ABOUT THIS TASK
Reproduce every entry word for word.

Segment Start: MATERIALS PROVIDED

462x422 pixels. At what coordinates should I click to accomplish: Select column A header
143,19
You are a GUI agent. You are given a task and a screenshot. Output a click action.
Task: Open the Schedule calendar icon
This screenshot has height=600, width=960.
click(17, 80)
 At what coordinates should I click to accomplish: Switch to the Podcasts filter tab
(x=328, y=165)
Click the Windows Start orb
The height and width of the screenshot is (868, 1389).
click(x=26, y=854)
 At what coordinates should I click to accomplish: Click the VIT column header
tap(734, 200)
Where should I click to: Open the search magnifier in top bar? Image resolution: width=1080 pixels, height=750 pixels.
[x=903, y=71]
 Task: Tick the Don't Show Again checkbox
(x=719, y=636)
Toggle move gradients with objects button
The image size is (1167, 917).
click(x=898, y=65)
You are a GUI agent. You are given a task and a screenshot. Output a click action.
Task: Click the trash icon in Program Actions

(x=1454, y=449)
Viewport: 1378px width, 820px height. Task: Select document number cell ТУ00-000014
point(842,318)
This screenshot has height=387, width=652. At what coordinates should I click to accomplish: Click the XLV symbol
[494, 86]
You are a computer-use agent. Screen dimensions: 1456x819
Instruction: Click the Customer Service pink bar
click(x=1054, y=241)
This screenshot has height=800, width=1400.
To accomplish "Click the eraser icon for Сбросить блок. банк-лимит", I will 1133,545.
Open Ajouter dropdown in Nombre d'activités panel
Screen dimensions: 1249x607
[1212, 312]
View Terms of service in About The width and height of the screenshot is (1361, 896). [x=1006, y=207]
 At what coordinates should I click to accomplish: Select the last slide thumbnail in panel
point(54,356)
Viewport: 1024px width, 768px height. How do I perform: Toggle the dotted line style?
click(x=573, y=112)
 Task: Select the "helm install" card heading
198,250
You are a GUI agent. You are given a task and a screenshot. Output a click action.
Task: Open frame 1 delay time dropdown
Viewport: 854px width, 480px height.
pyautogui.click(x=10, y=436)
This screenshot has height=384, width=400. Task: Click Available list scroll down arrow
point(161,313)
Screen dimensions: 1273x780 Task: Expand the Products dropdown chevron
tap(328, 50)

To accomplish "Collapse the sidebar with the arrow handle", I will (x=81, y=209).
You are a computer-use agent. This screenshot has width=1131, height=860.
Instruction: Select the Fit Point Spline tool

Segment End: MATERIALS PROVIDED

WORKED SOLUTION
462x422 pixels. At what coordinates should I click to accomplish: Select column A header
143,19
You are a GUI agent. You are given a task and a screenshot. Output a click action.
Task: Open the Schedule calendar icon
This screenshot has height=600, width=960.
click(17, 80)
 At what coordinates should I click to accomplish: Switch to the Podcasts filter tab
(x=328, y=165)
Click the Windows Start orb
The height and width of the screenshot is (868, 1389).
click(x=26, y=854)
 At what coordinates should I click to accomplish: Click the VIT column header
tap(734, 200)
Where should I click to: Open the search magnifier in top bar? Image resolution: width=1080 pixels, height=750 pixels.
[x=903, y=71]
 Task: Tick the Don't Show Again checkbox
(x=719, y=636)
Toggle move gradients with objects button
The image size is (1167, 917).
click(x=898, y=65)
You are a GUI agent. You are given a task and a screenshot. Output a click action.
Task: Click the trash icon in Program Actions

(x=1454, y=449)
Viewport: 1378px width, 820px height. Task: Select document number cell ТУ00-000014
point(842,318)
This screenshot has height=387, width=652. At what coordinates should I click to accomplish: Click the XLV symbol
[494, 86]
You are a computer-use agent. Screen dimensions: 1456x819
Instruction: Click the Customer Service pink bar
click(x=1054, y=241)
This screenshot has height=800, width=1400.
To accomplish "Click the eraser icon for Сбросить блок. банк-лимит", I will 1133,545.
Open Ajouter dropdown in Nombre d'activités panel
Screen dimensions: 1249x607
[1212, 312]
View Terms of service in About The width and height of the screenshot is (1361, 896). [x=1006, y=207]
 At what coordinates should I click to accomplish: Select the last slide thumbnail in panel
point(54,356)
Viewport: 1024px width, 768px height. How do I perform: Toggle the dotted line style?
click(x=573, y=112)
 Task: Select the "helm install" card heading
198,250
You are a GUI agent. You are given a task and a screenshot. Output a click action.
Task: Open frame 1 delay time dropdown
Viewport: 854px width, 480px height.
pyautogui.click(x=10, y=436)
This screenshot has height=384, width=400. Task: Click Available list scroll down arrow
point(161,313)
Screen dimensions: 1273x780 Task: Expand the Products dropdown chevron
tap(328, 50)

To accomplish "Collapse the sidebar with the arrow handle", I will (x=81, y=209).
You are a computer-use agent. This screenshot has width=1131, height=860.
Instruction: Select the Fit Point Spline tool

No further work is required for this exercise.